TASK DATA below:

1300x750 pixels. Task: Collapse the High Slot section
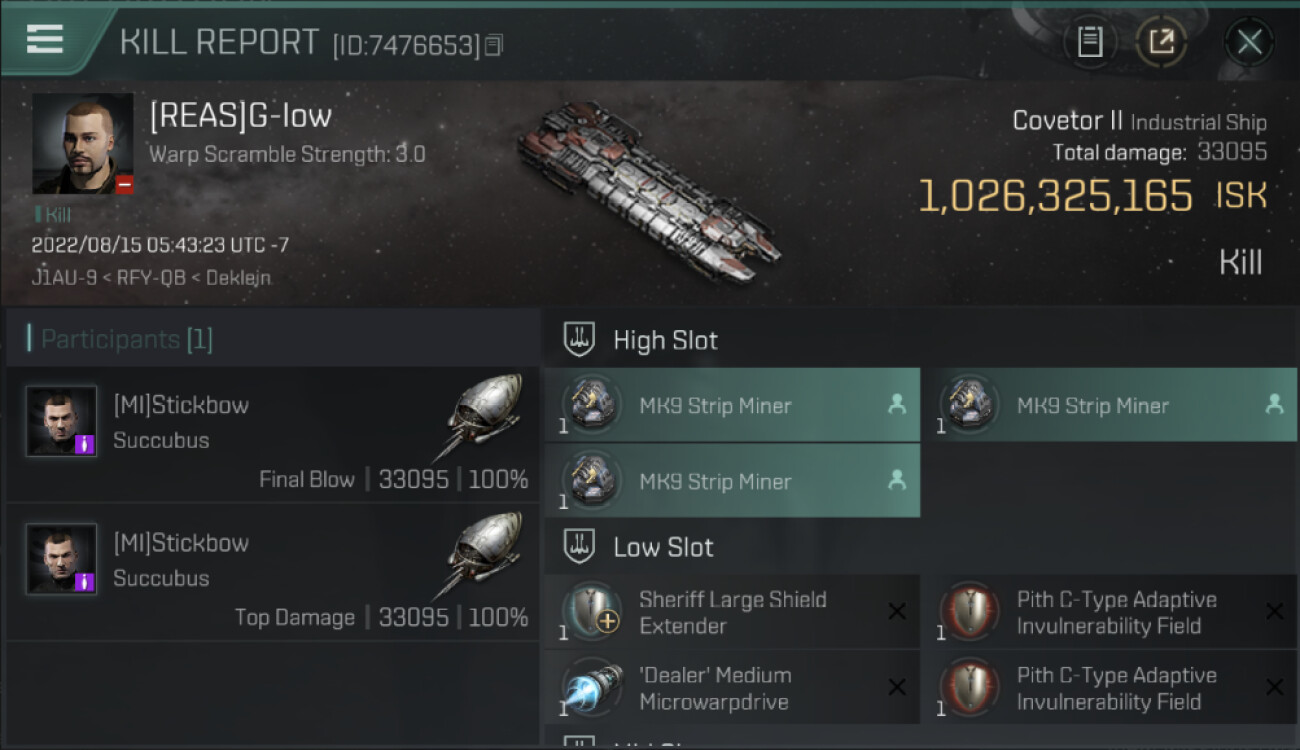664,340
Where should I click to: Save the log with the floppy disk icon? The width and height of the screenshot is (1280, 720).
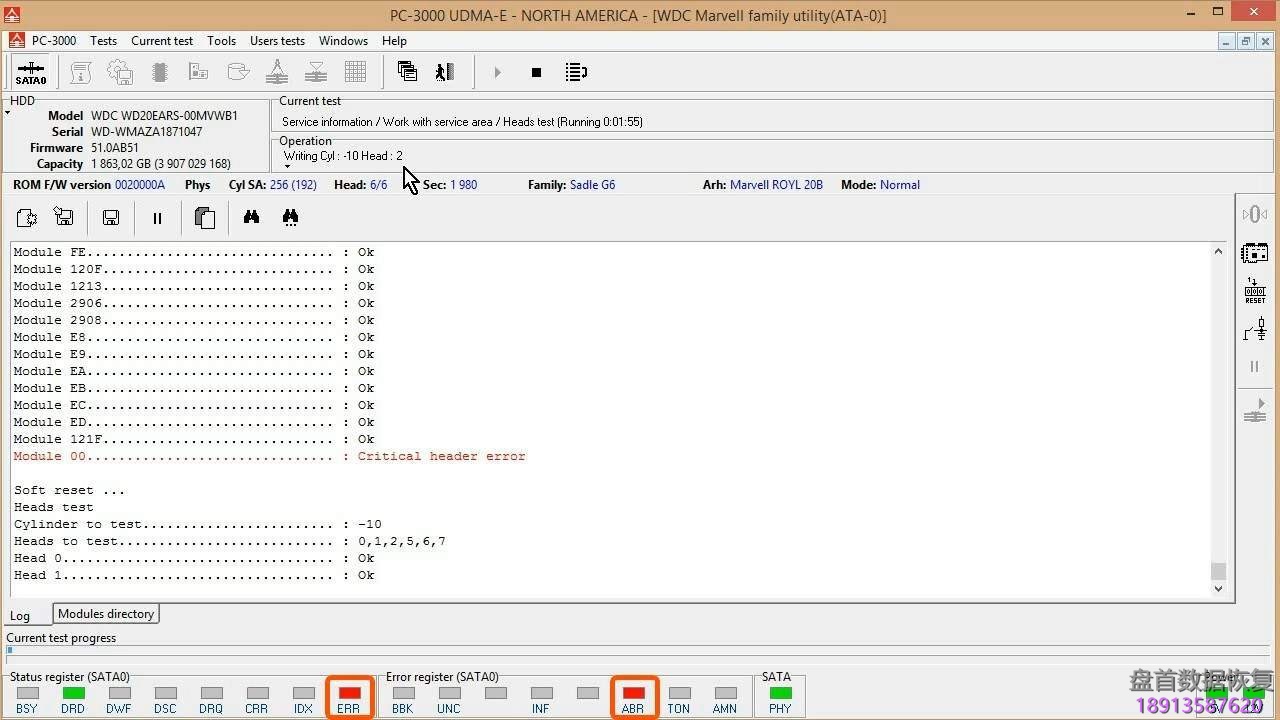click(x=111, y=218)
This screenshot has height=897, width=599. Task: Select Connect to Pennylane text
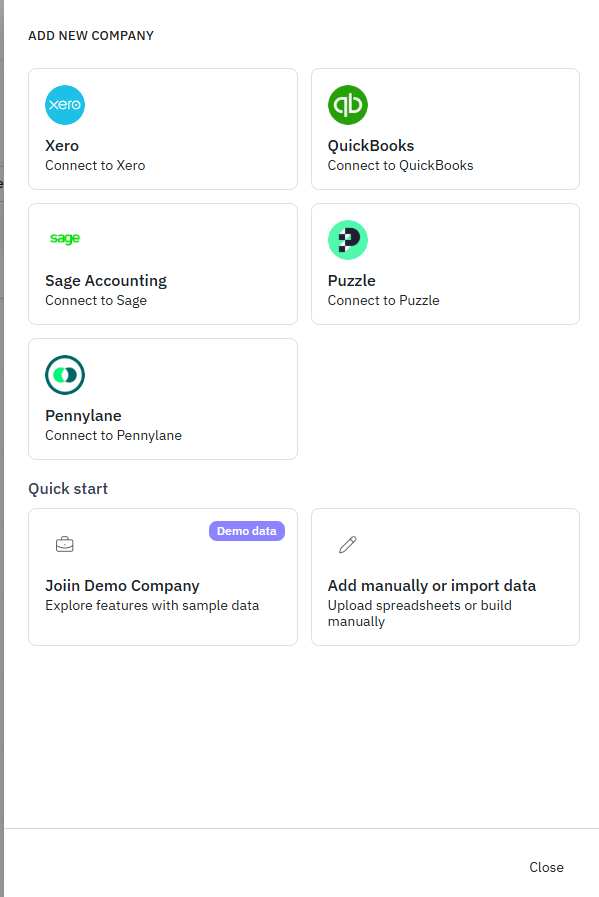(x=113, y=435)
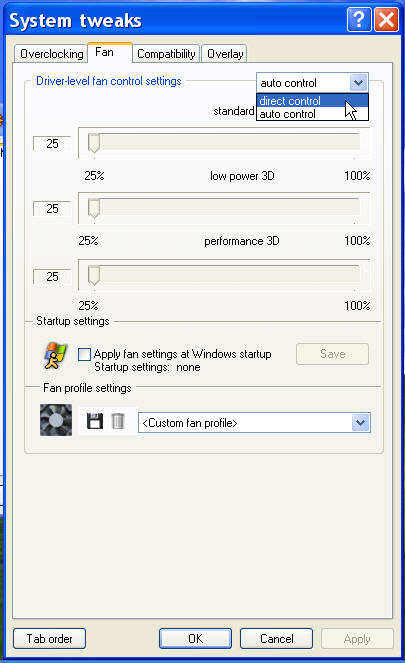Enable Apply fan settings at Windows startup

84,354
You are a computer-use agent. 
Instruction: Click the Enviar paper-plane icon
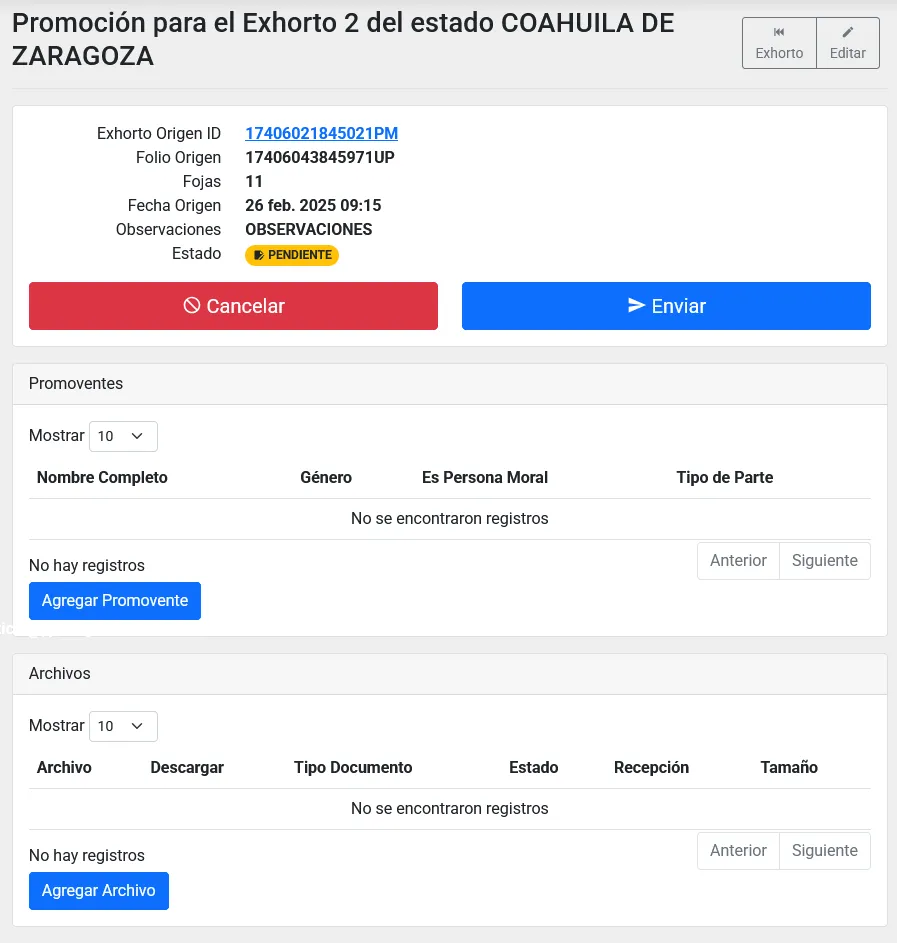click(x=636, y=306)
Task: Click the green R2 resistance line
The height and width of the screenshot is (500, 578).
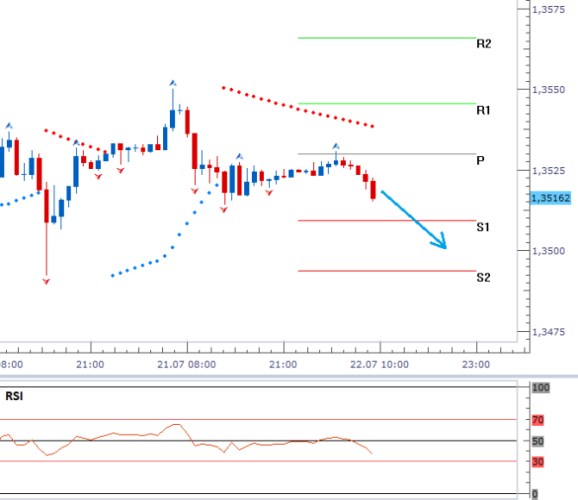Action: click(387, 38)
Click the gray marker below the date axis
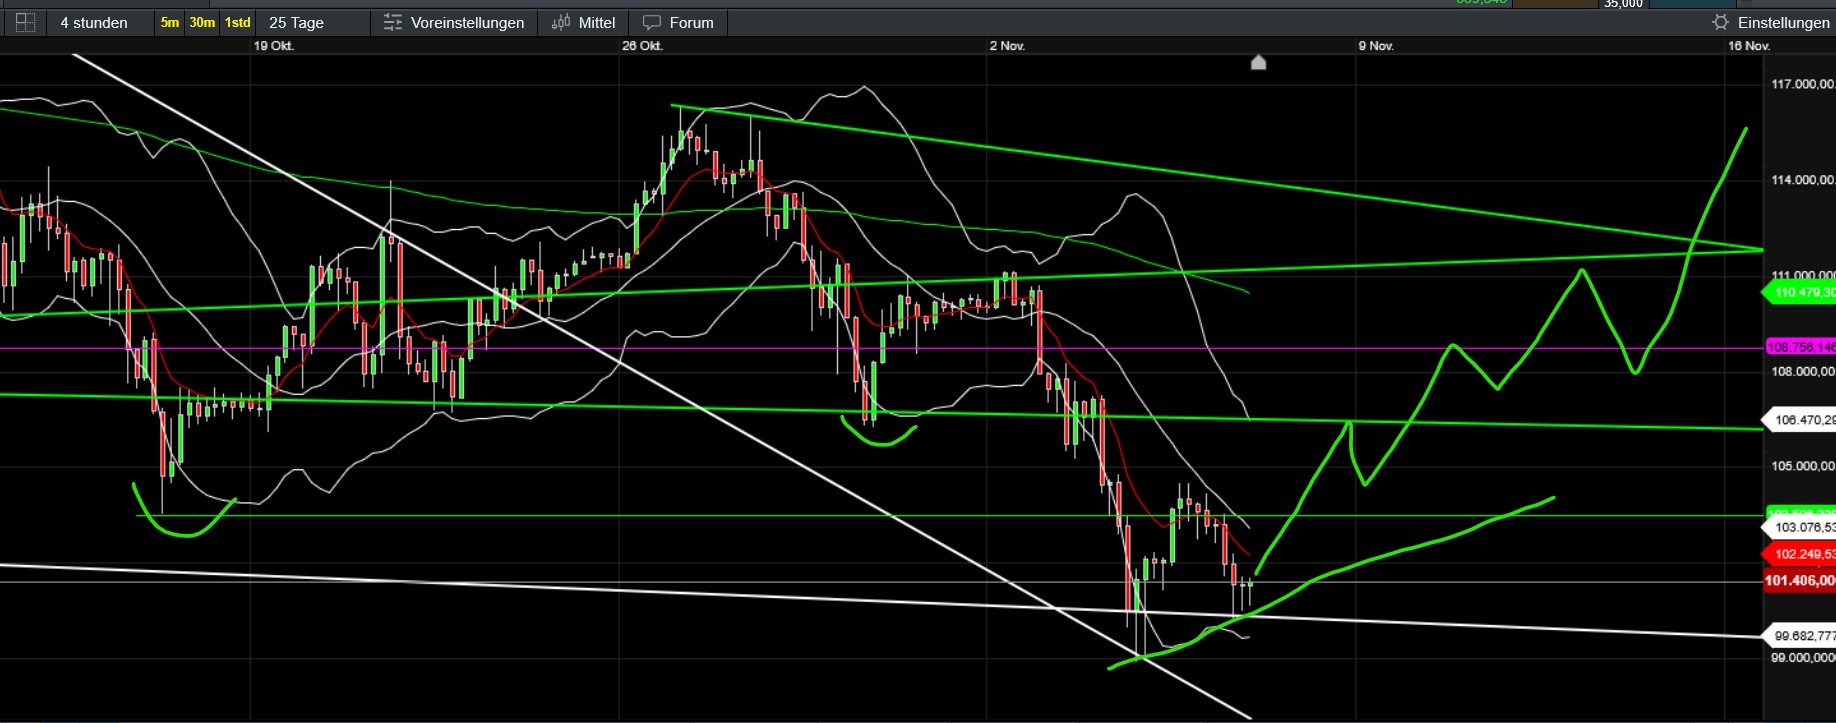 (1259, 63)
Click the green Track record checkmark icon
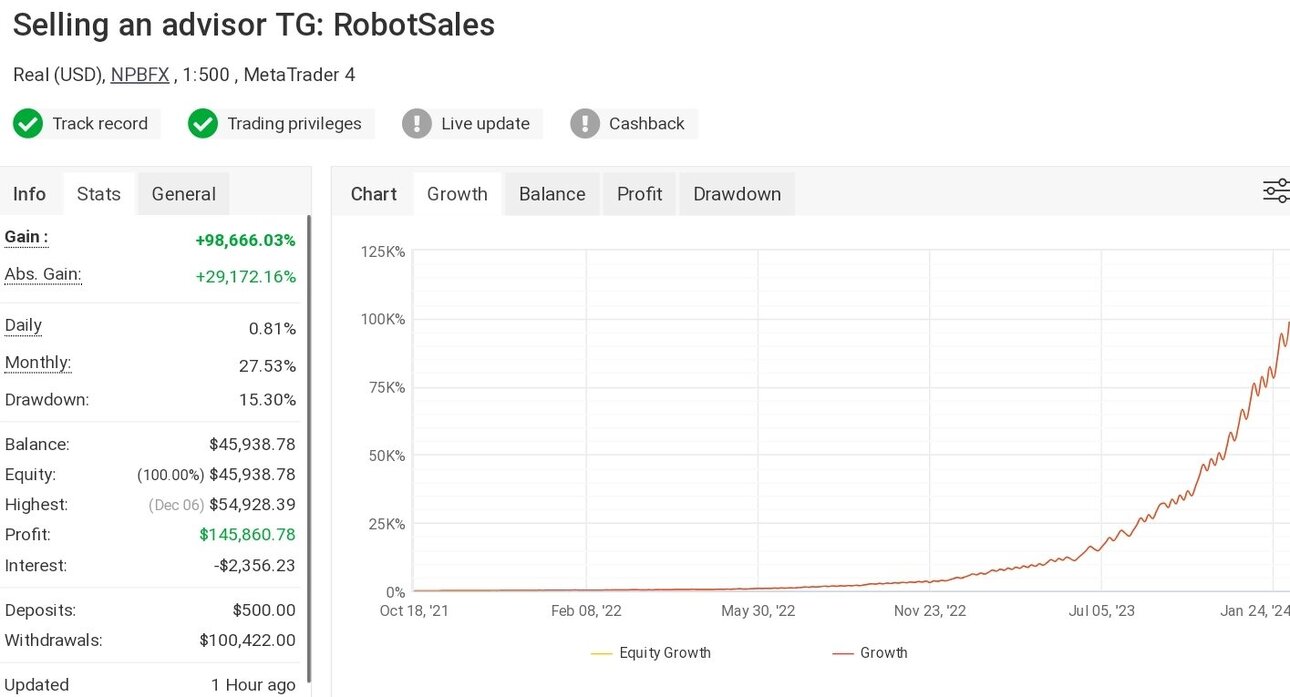The image size is (1290, 697). (28, 124)
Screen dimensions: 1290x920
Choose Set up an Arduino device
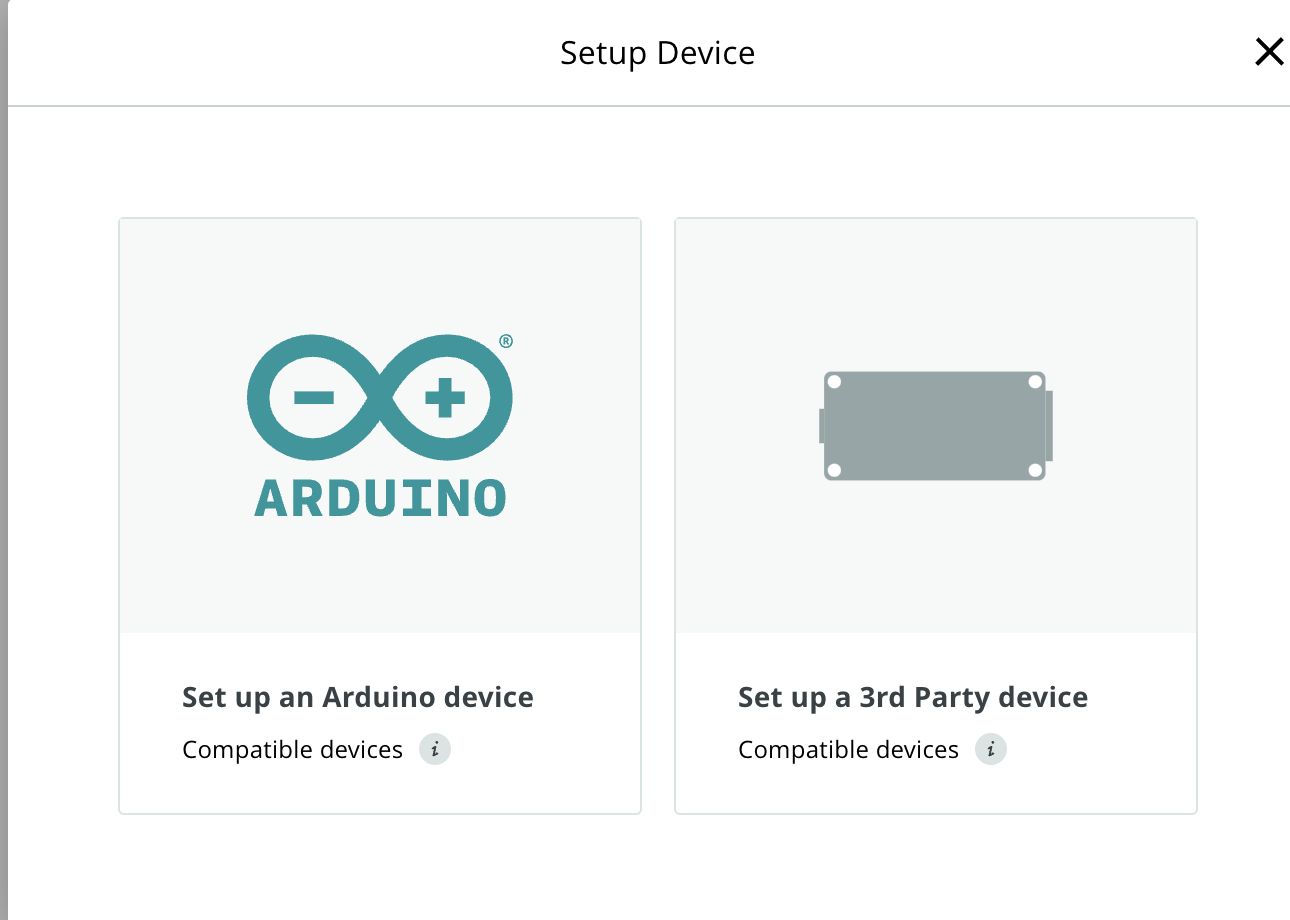tap(357, 697)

End of TASK DATA.

WHAT IS NEEDED =
The entries above are to be repeated exactly, except for any pictures.

PROBLEM SOLUTION =
1300x750 pixels. Task: Collapse the High Slot section
664,340
Where should I click to: Save the log with the floppy disk icon? The width and height of the screenshot is (1280, 720).
click(x=111, y=218)
This screenshot has height=897, width=599. Task: Select Connect to Pennylane text
(x=113, y=435)
Enable Apply fan settings at Windows startup

84,354
You are a computer-use agent. 
Instruction: Click the Enviar paper-plane icon
click(x=636, y=306)
Task: Click the green R2 resistance line
The height and width of the screenshot is (500, 578).
Action: click(387, 38)
Click the gray marker below the date axis
 (1259, 63)
Click the green Track record checkmark icon
The image size is (1290, 697). (28, 124)
Screen dimensions: 1290x920
Choose Set up an Arduino device
tap(357, 697)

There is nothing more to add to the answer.